Oper saugt uns mit ihrer emotionalen und sinnlichen Kraft ein, schafft aber zugleich durch die künstlerische Form und den Theaterapparat eine Distanz, die es uns ermöglicht, eine Haltung einzunehmen. Diese Haltung basiert eben nicht bloß auf einer Handvoll simplifizierender Informationen, vielmehr kann sie sich auf einen ganzen Kosmos von Möglichkeitsräumen berufen.
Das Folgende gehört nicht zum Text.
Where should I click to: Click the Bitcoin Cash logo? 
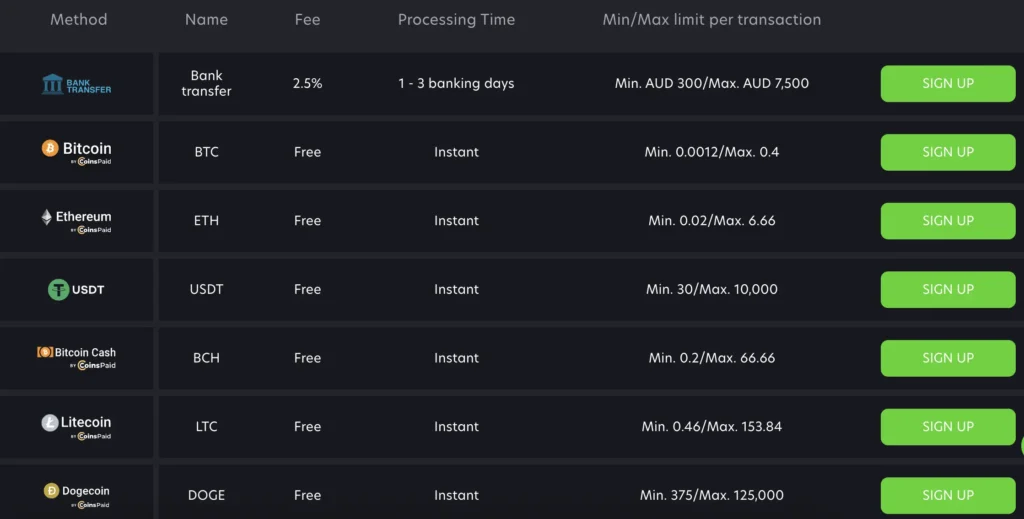tap(76, 358)
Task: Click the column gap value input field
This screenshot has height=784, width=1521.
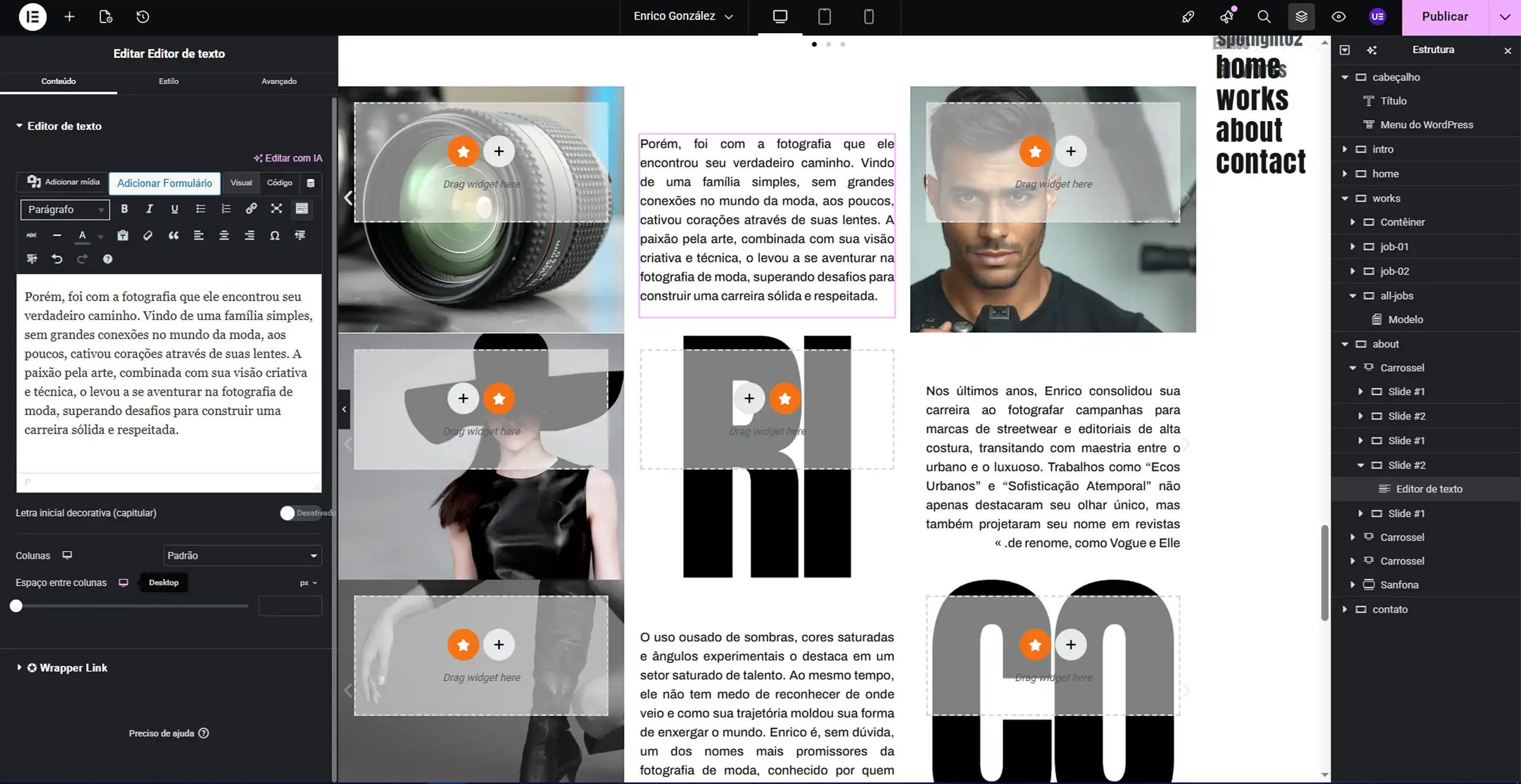Action: tap(290, 606)
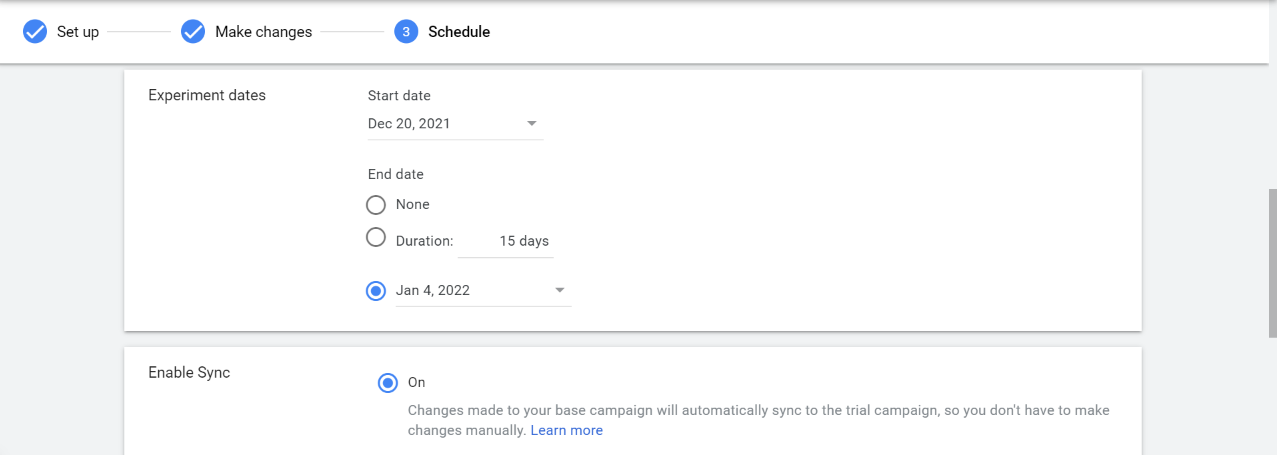Click the None label text

[x=413, y=205]
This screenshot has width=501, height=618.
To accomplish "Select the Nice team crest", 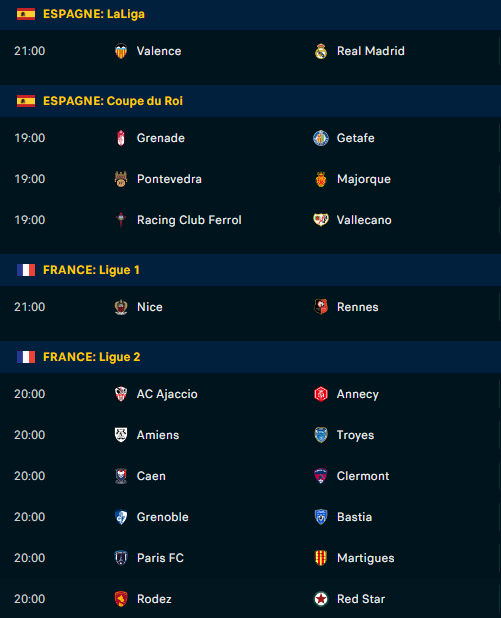I will [121, 307].
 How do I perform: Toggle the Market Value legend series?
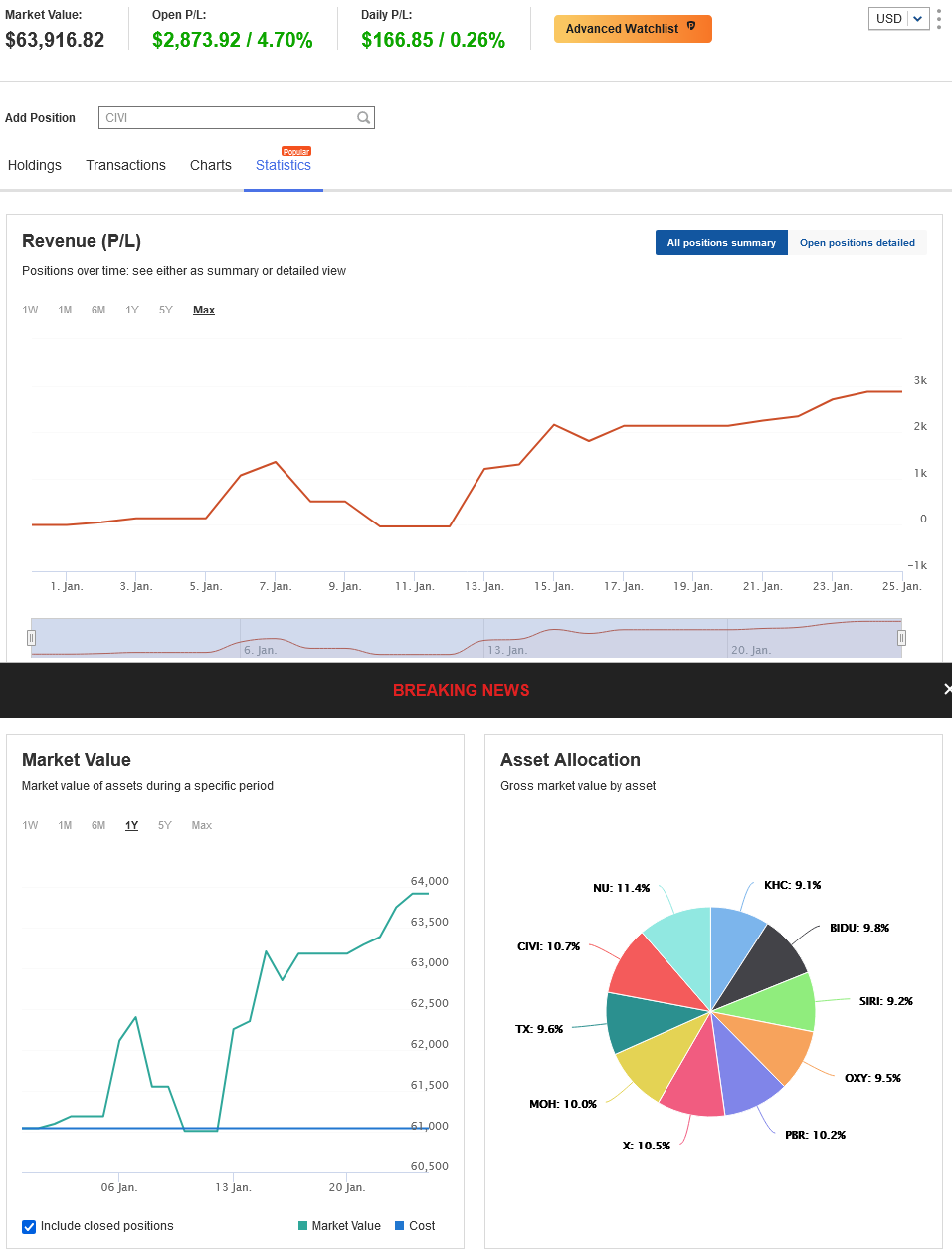(339, 1226)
Indem wir das Angebot der Oper annehmen, diese Haltung zu gewinnen, entdecken wir immer wieder auch uns selbst. Ob wir wollen oder nicht.

 

Jörg Königsdorf ist seit August 2012 Chefdramaturg der Deutschen Oper Berlin und betreute unter anderem den Meyerbeer-Zyklus, die Uraufführungen von Aribert Reimann und Detlev Glanert sowie den neuen RING DES NIBELUNGEN von Regisseur Stefan Herheim. Königsdorf studierte Volkswirtschaftslehre und Kunstgeschichte und arbeitete ab 1995 als Musikkritiker unter anderem für die Süddeutsche Zeitung, den Tagesspiegel und die Opernwelt.